** START LISTED ENTRIES **
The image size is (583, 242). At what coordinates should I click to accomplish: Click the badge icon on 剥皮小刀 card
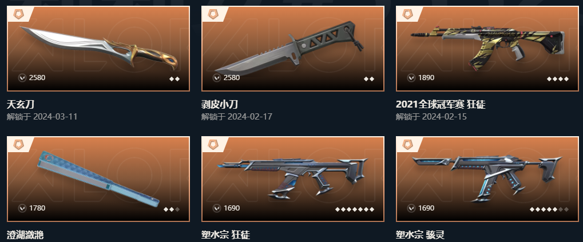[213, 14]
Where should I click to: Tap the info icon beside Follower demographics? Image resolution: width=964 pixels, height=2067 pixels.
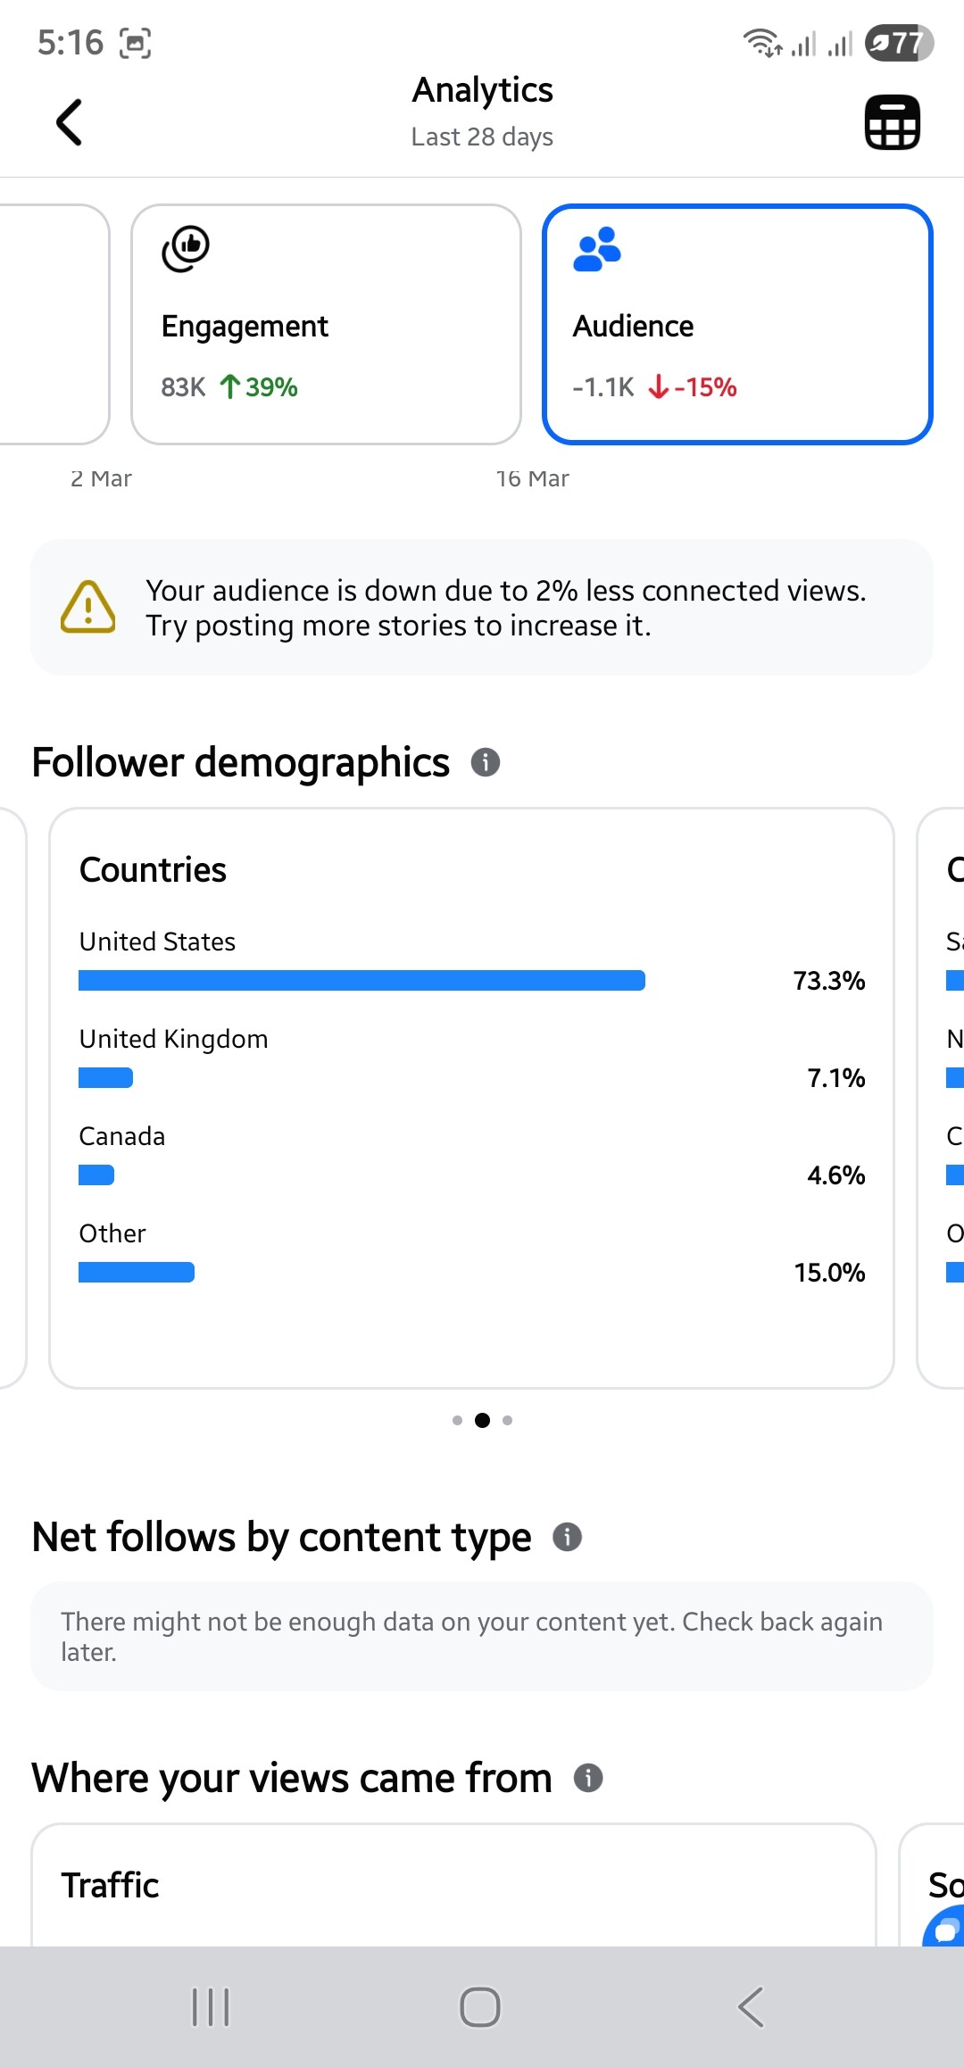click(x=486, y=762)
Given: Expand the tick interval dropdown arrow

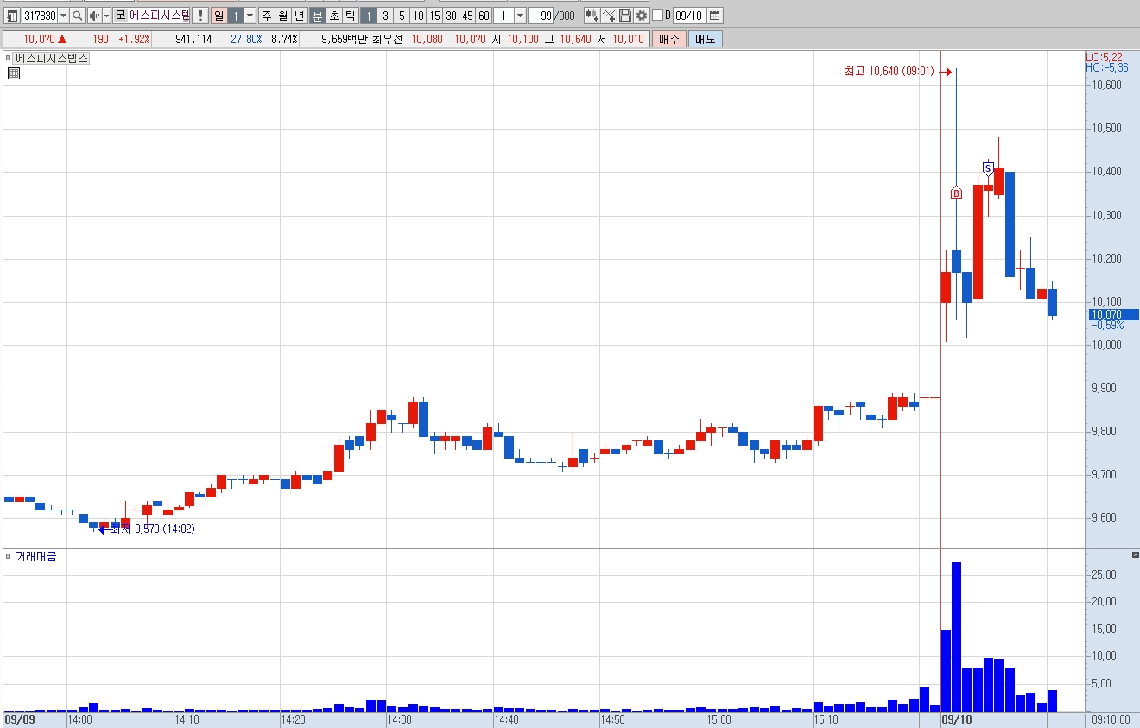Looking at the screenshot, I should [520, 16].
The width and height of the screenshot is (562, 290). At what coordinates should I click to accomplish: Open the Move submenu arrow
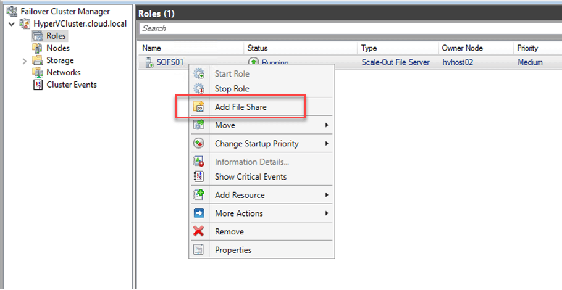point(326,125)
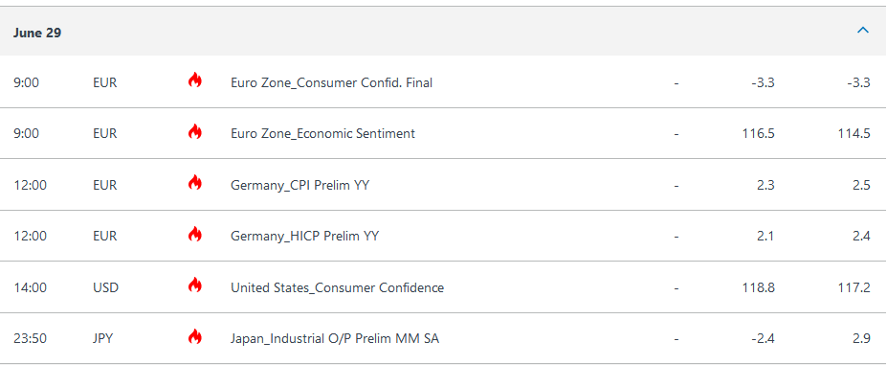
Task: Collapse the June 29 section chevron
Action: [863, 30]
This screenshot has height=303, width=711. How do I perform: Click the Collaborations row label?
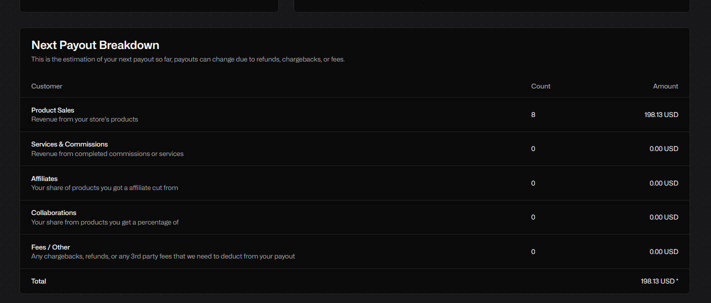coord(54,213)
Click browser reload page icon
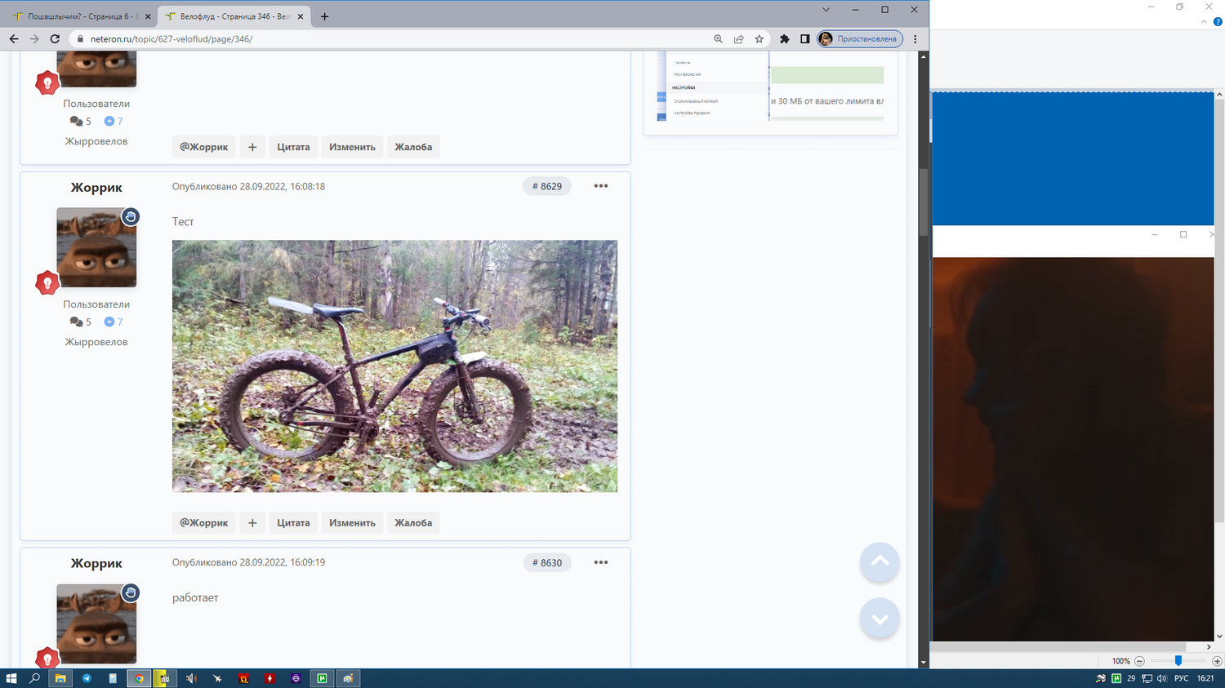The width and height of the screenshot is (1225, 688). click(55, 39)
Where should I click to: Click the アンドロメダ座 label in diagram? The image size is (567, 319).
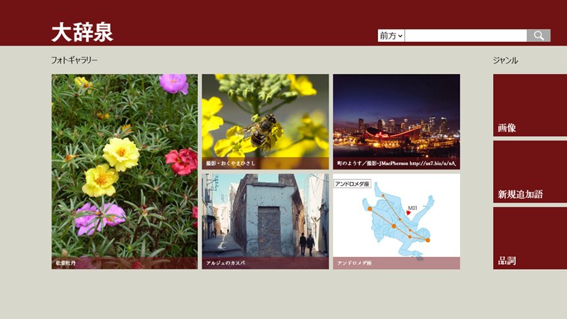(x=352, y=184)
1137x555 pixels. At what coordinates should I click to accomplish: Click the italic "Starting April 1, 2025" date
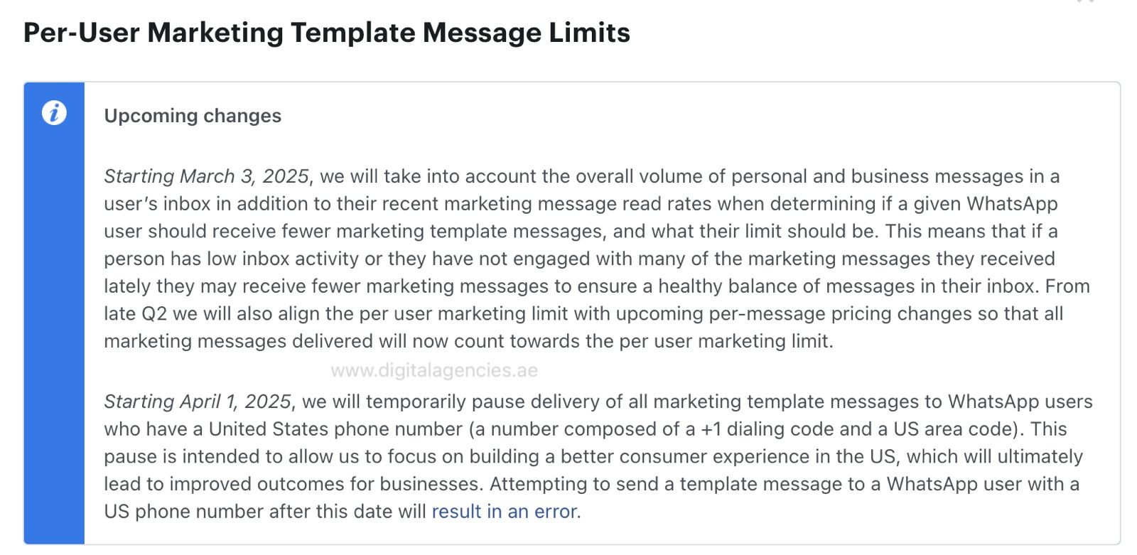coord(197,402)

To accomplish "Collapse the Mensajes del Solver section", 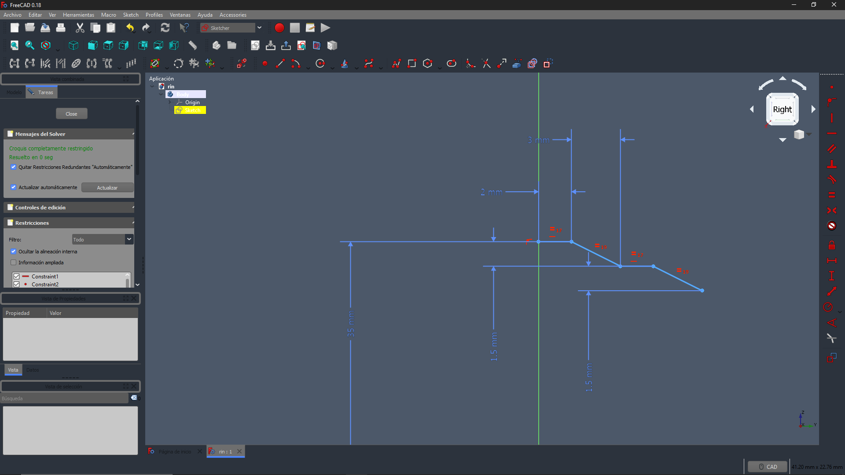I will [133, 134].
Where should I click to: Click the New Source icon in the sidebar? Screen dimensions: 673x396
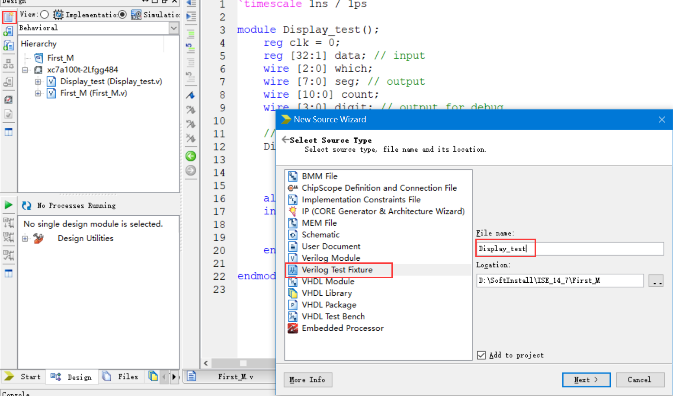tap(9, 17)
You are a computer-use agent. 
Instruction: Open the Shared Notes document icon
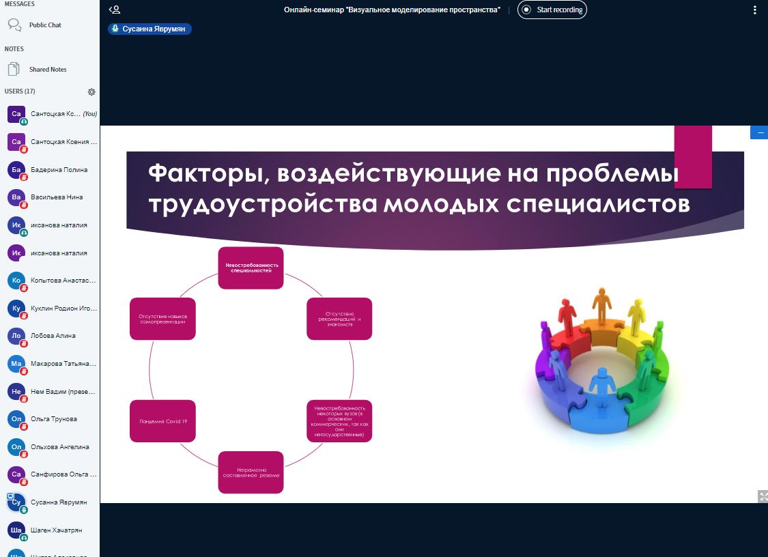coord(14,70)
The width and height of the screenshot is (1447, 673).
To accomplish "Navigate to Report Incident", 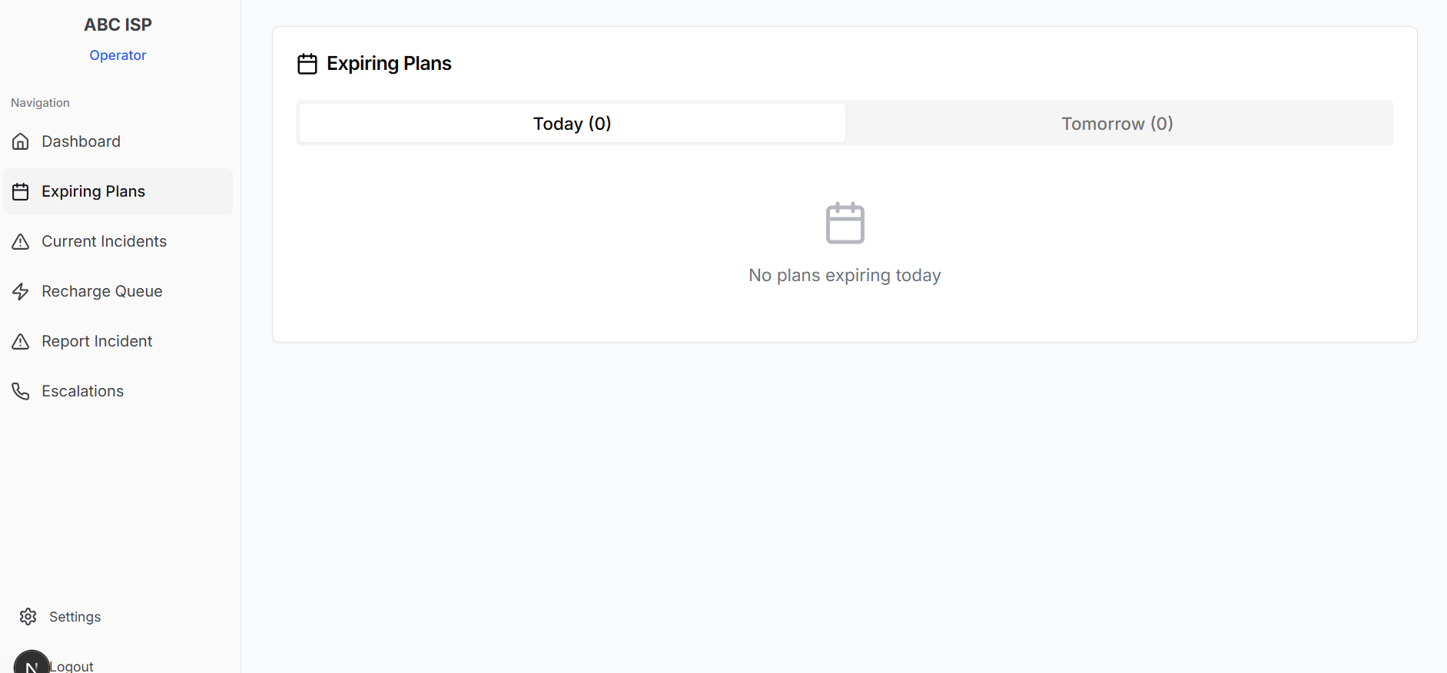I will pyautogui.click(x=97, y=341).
** END LISTED ENTRIES **
**WHAT IS EXPECTED:**
Show every line of the material above that contains the word "Where".

**RESULT:**
Where should I click to: Tap the info icon beside Follower demographics? Image resolution: width=964 pixels, height=2067 pixels.
Where should I click to: Click the アンドロメダ座 label in diagram? The image size is (567, 319).
Where should I click to: Click the New Source icon in the sidebar? Screen dimensions: 673x396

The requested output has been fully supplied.